Als wir am Pier 51 ankamen, hatten ca. 20 Personen schon angefangen hatten Parolen zu rufen. Da es schon am dämmern war, konnten wir die tatsächliche Menge an Demonstranten nicht einschätzen. Der „Trampelweg“ am Ufer war aber in der Breite ausgefüllt. Passanten und Gäste wurden durchgelassen. Zwischen den Rufen konnte man ca. 2-3 Mal das Knallen eines Böllers hören. Der Böller war von der Lautstärke her kaum lauter als die Rufe, stach aber aufgrund seines typischen Knalls deutlich hervor. Nach ca. 7 Minuten kam die Polizei auch hier hin und fing an, die Demonstranten einzukesseln. Einige flüchteten dann zwischen den (Verkaufs-)Ständen, aber wie man in den anderen Medien auch lesen konnte, wurden wohl viele mitgenommen.
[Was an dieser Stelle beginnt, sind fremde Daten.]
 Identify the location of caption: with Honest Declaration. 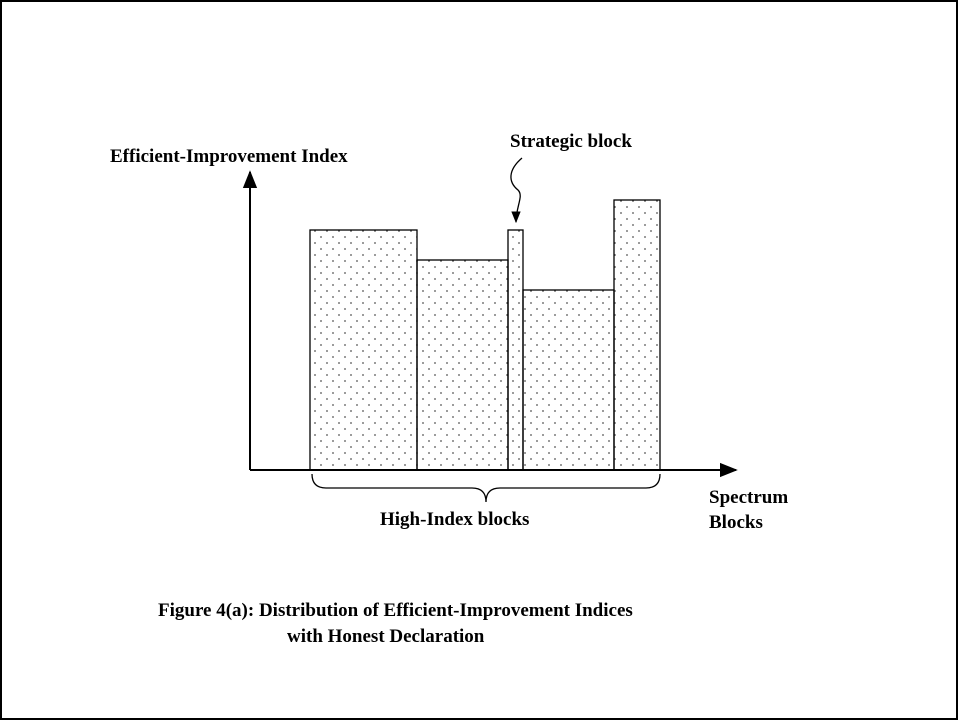
(386, 636).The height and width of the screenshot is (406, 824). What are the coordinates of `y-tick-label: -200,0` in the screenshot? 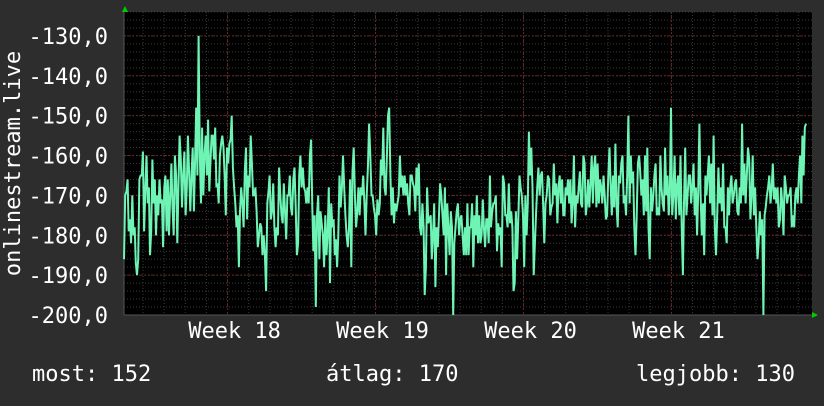 It's located at (68, 316).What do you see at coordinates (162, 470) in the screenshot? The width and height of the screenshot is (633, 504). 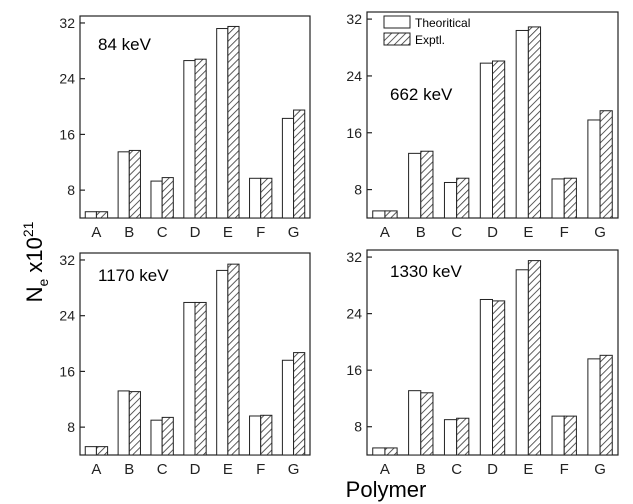 I see `x-tick-label: C` at bounding box center [162, 470].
Auszug aus dem Brokdorf-Beschluß des Bundesverfassungsgerichts, Randnummer 62:
„Als Abwehrrecht, das auch und vor allem andersdenkenden Minderheiten zugute kommt, gewährleistet Art. 8 GG den Grundrechtsträgern das Selbstbestimmungsrecht über Ort, Zeitpunkt, Art. und Inhalt der Veranstaltung und untersagt zugleich staatlichen Zwang, an einer öffentlichen Versammlung teilzunehmen oder ihr fernzubleiben. Schon in diesem Sinne gebührt dem Grundrecht in einem freiheitlichen Staatswesen ein besonderer Rang; das Recht, sich ungehindert und ohne besondere Erlaubnis mit anderen zu versammeln, galt seit jeher als Zeichen der Freiheit, Unabhängigkeit und Mündigkeit des selbstbewußten Bürgers. In ihrer Geltung für politische Veranstaltungen verkörpert die Freiheitsgarantie aber zugleich eine Grundentscheidung, die in ihrer Bedeutung über den Schutz gegen staatliche Eingriffe in die ungehinderte Persönlichkeitsentfaltung hinausreicht.“
Fazit
Es waren „Stör-Aktionen“, wie es jede Demonstration auch eine ist. Von den Böllern und der Rauchbombe abgesehen, die es am Anfang ja auch nicht gab, konnte man aber schon erkennen, dass die Polizei unverhältnismäßig hart reagierte. Letztendlich waren es nur nicht-angemeldete Demonstrationen. Also Ordnungswidrigkeiten. Und deswegen dann z.B. Menschen in schnellem Tempo mit Pferden zu jagen, halten wir für völlig überzogen und zeigt das nicht-neutrale Auftreten der Polizei.
Dieser Bericht ist zwar nicht sehr lang und ausführlich, aber immerhin doch etwas genauer als die wenige Zeilen langen und aus unserer Sicht insgesamt unrichtig wiedergebenen Darstellungen der Medien des Madsack-Konzerns.